Sir William Dawson, an eminent geologist, of Canada, said: “The record of the rocks is decidedly against evolutionists, especially in the abrupt appearance of new forms under specific types, and without apparent predecessors.... Paleontology furnishes no evidence as to the actual transformation of one species into another. No such case is certainly known. Nothing is known about the origin of man except what is told in Scripture.”
The foremost evolutionists, Spencer, Huxley and Romanes, before their death, repudiated Darwinism. Haeckel alone supported the theory and that by forged evidence.
Dr. St. George Mivert, late professor of biology in the University College of Kensington, calls Darwinism a “puerile hypothesis.”
Dr. James Orr, of Edinburg University, says: “The greatest scientists and theologians of Europe are now pronouncing Darwinism to be absolutely dead.”
Dr. Traas, a famous palaeontologist, concludes: “The idea that mankind is descended from any simian species whatever, is certainly the most foolish ever put forth by a man writing on the history of man.” Does this apply to H. G. Wells?

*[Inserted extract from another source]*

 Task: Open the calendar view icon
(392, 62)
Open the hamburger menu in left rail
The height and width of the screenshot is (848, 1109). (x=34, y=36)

Dr. N. S. Shaler, professor of Geol., in Harvard University, said: “It is not yet proved that a single species of the two or three millions, now inhabiting the earth had been established solely or mainly, by the operation of natural selection.”
Prof. Haeckel, a most extreme evolutionist, confesses: “Most modern investigators of science have come to the conclusion that the doctrine of evolution, and particularly Darwinism, is an error, and can not be maintained.”
Prof. Huxley, said that evolution is “not proved and not provable.”
Sir Charles Bell, Prof, of the University College of London, says: “Everything declares the species to have their origin in a distinct creation, not in a gradual variation from some original type.”